(GIVEN INFORMATION begins)

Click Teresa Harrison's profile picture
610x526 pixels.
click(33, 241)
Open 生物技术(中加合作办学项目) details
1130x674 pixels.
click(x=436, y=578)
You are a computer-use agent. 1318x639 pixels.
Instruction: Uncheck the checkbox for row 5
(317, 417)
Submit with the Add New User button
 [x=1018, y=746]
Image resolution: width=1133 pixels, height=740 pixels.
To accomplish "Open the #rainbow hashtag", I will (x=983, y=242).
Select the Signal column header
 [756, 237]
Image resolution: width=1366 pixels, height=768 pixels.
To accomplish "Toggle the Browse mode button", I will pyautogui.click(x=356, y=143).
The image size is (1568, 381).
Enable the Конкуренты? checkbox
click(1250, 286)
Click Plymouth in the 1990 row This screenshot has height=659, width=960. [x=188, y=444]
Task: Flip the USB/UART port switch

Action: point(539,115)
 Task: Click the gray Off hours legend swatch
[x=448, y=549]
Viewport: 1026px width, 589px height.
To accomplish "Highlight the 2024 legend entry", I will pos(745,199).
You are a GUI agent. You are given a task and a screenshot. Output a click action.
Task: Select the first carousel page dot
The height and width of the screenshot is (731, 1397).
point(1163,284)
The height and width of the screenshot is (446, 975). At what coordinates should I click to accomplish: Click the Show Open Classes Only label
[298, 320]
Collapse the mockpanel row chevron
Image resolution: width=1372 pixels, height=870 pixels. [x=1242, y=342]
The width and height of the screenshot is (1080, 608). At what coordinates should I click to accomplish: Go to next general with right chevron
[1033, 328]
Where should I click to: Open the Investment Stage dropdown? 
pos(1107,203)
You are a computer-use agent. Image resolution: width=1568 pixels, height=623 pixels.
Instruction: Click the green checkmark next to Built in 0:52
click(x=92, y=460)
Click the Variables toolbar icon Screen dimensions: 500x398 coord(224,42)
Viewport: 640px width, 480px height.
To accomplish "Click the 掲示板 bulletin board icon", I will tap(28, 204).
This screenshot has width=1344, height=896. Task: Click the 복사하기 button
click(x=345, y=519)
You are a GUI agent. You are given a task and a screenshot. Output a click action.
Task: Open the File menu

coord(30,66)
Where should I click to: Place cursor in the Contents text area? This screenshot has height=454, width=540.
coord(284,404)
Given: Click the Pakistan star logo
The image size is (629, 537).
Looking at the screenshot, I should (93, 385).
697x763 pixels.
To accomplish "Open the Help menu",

(GIVEN INFORMATION ends)

#### TASK DIRECTIONS
Scan the entries above and show each line that contains the word "will".

#### RESPONSE TO THIS EXERCISE
To accomplish "Open the #rainbow hashtag", I will (x=983, y=242).
To accomplish "Toggle the Browse mode button", I will pyautogui.click(x=356, y=143).
To accomplish "Highlight the 2024 legend entry", I will pos(745,199).
To accomplish "Click the 掲示板 bulletin board icon", I will tap(28, 204).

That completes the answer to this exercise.